__課題 a__
ページ抜粋によると、388番台に入ったアウトは何個か。

とあるお店の店長と閉店後に釘帳を見ながら打ち合わせをしていた時のことです。

「副店長呼んできて」
とそばにいる主任に大きな声で店長は言いました。

間も無く副店長が事務所にやってくると

「副店長、この388番台の特賞が1回なんだけど、どうなってる?」

「どうなってる?あ、はい。確率が悪かった・・・」

「違うだろ!俺はこの台に座っているお客さんが一日中打っているのを知っている。君はそれを知っているか?」

「いえ、すいません。知りません」

「この台アウトが58000個入ってるんだよ。それで特賞が1回。この現実をどう思うのか?」

「いや、大当たりは僕の力で操作できるものではないので」

ややむっとした表情で副店長はそう答えました。

「そんなことは俺でもわかる。問題はここに座ったお客がかなりの金を使い、その結果1回しか大当たりを引けてない。どれだけの損でどんな思いで帰っていったのか。副店長君はそこまで考えた事があるのか?」

副店長は無言でした。

「明日はこの台、どんなことをしてでも差玉をマイナスにしろ!心の中で客に謝れ!」

「・・・分かりました」

この結果がどうなったのか。副店長は何をしたのか。そして388番台に座ったお客さんがどんな気持ちで翌日またこの店に来たのかを知りません。

私の記憶が正しければこの店長、当時37歳だったと思います。
そばでその一部始終を聞いていた私はただただ脱帽するばかりでした。

ものづくり、釘はその人の思想が現れます。誠心誠意、とことん取り組むのか。数値が合えばいいのか。様々な考え方があるでしょう。

私はこの店長の思想に大いに共感します。少々できた気でいた副店長は自分の仕事が100点だと思っていたことでしょう。

釘帳を見てみればスタートからベースまできっちりとその数値が統一されていて非の打ち所がないくらいです。しかしそれは作り手のマスターベーション。良いものは顧客に評価されて初めてものとして存在する事ができるのではないでしょうか。それを表すのが差玉です。

店長はその視線を顧客の正面に据えてもらいたいものです。

__提供データ__
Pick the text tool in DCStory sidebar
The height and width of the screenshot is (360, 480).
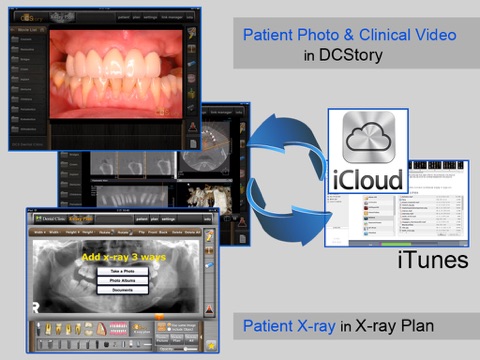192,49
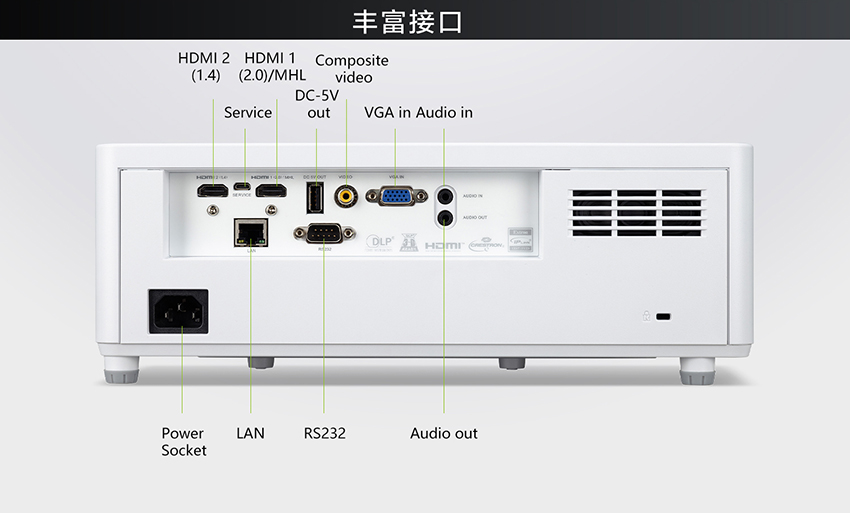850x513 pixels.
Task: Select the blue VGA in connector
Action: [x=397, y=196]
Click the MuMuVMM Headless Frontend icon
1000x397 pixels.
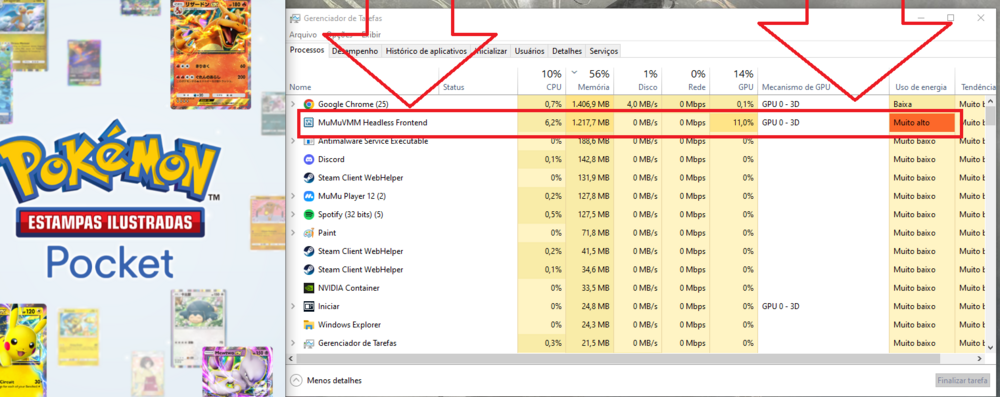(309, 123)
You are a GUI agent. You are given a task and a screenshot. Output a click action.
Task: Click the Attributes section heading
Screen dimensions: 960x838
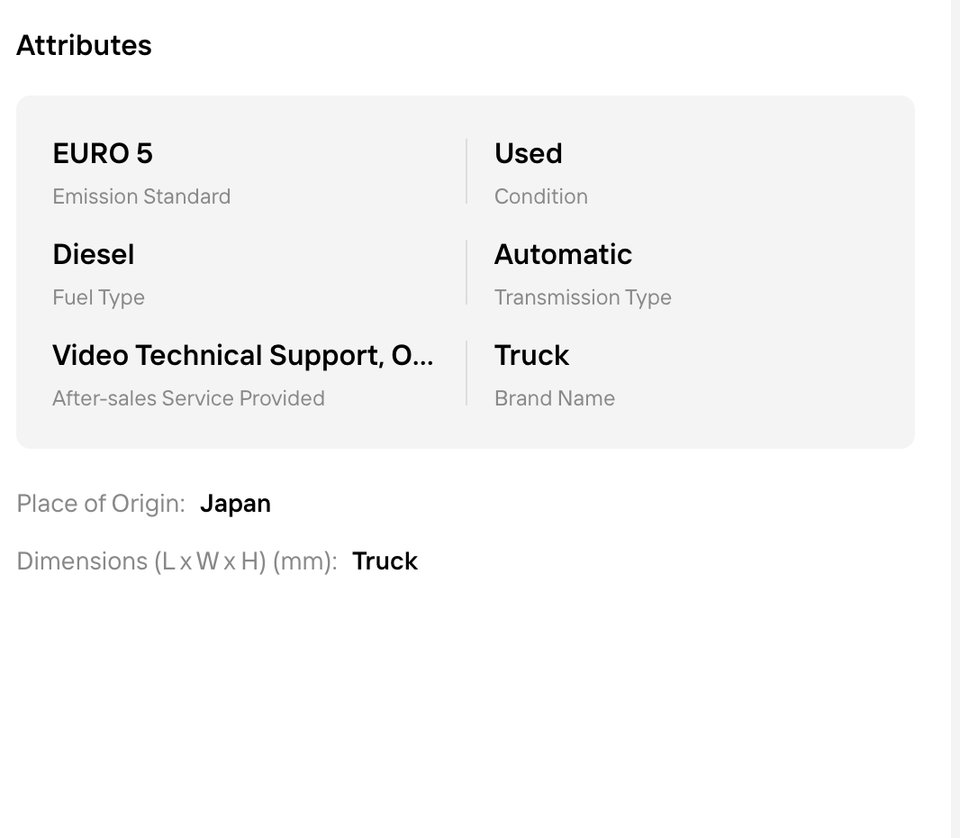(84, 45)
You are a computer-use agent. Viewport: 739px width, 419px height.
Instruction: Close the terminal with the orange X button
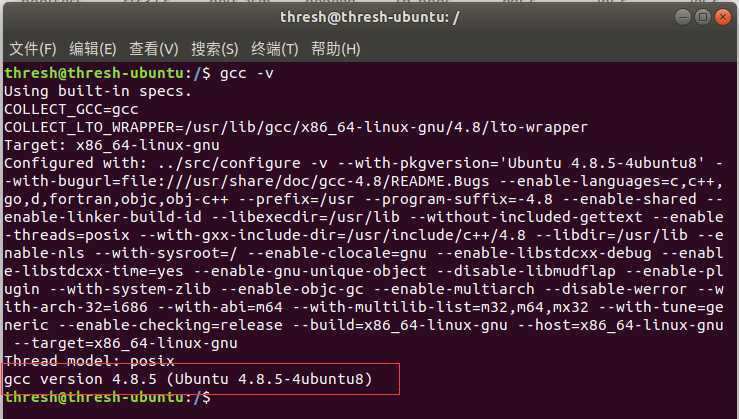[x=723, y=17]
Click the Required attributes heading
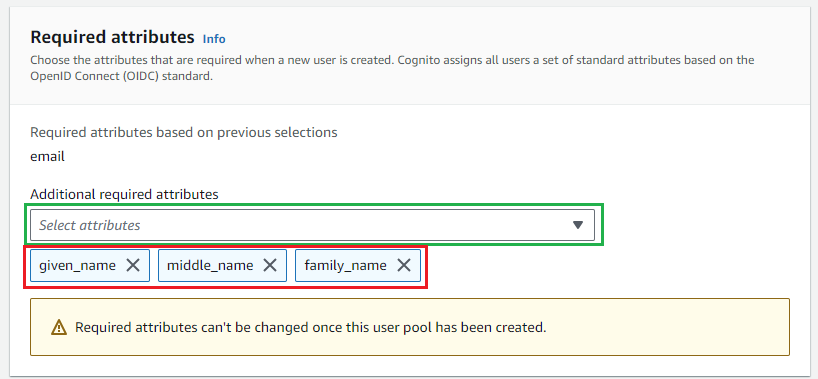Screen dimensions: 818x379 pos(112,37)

...

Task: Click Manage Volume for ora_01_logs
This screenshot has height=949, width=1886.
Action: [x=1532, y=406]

...

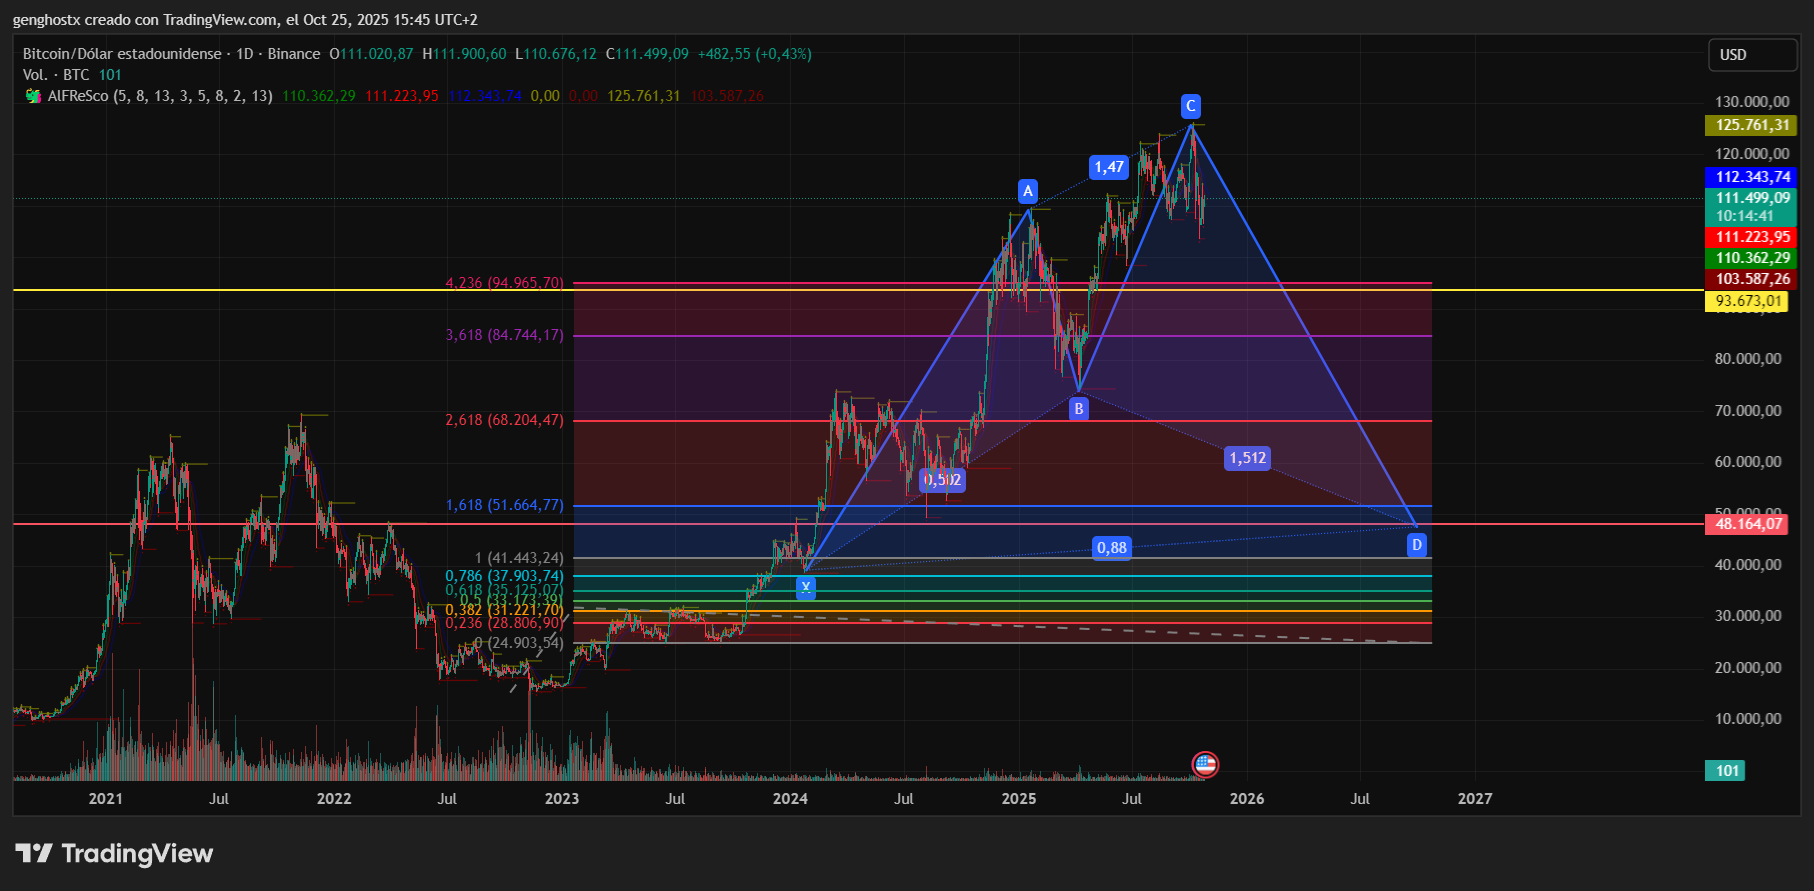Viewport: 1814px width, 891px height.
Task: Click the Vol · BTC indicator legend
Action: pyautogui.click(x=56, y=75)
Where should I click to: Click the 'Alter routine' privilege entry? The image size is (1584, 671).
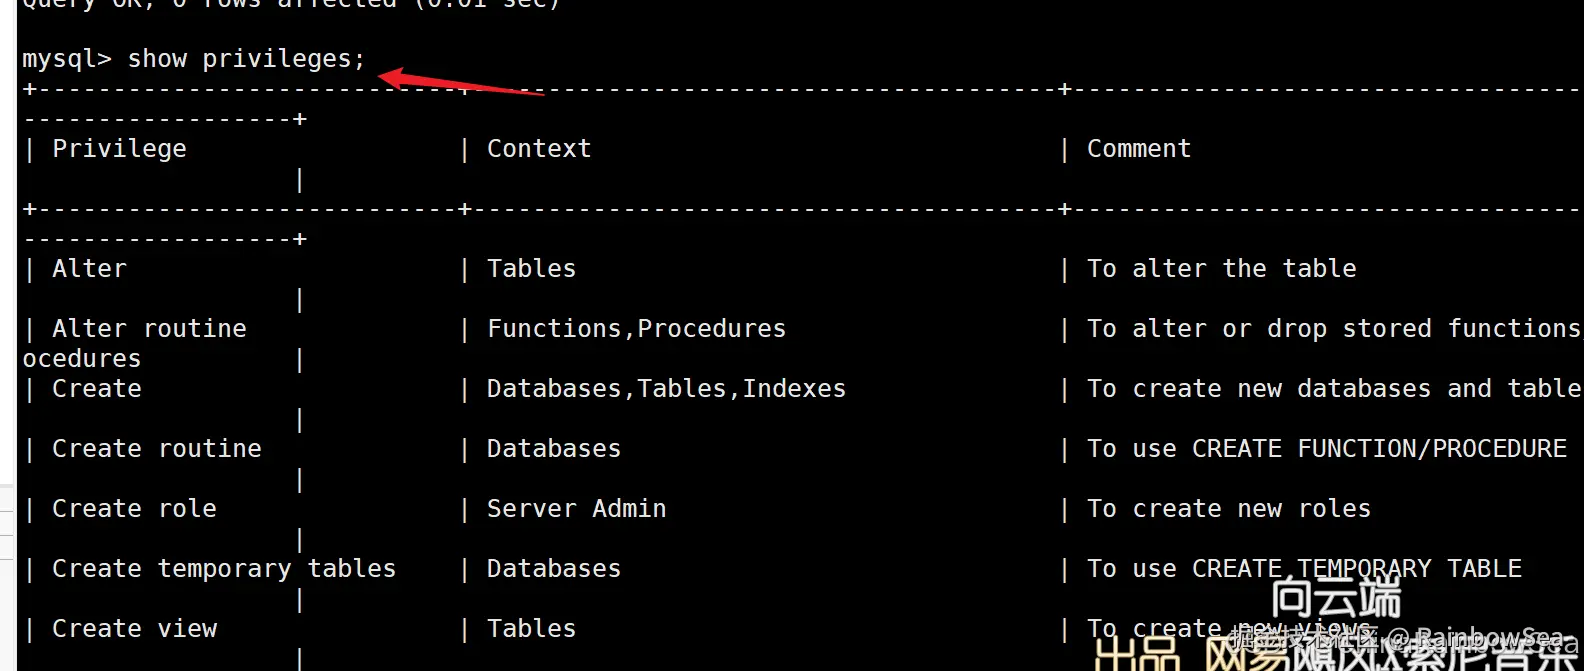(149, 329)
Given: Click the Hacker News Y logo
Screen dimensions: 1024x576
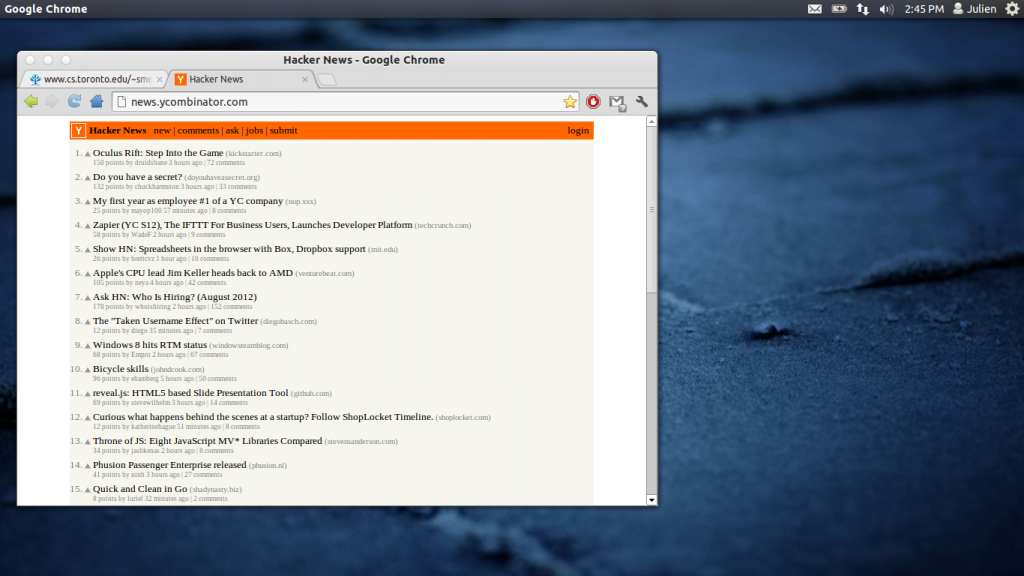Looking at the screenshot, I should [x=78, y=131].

__課題 b__
リストのうち「Viewport: 1814px width, 891px height.」を含む行から始め、「Looking at the」を含む行までを、「logo」を「icon」に置き換えて書き直すこと。それ以外は変えず、画像は含めないこと。

__解答 a__
58000個。

__解答 b__
Viewport: 1814px width, 891px height.
Task: Click the Vol · BTC indicator legend
Action: pyautogui.click(x=56, y=75)
Where should I click to: Click the 'Alter routine' privilege entry? The image size is (1584, 671).
(149, 329)
Given: Click the Hacker News Y icon
Screen dimensions: 1024x576
Looking at the screenshot, I should [x=78, y=131].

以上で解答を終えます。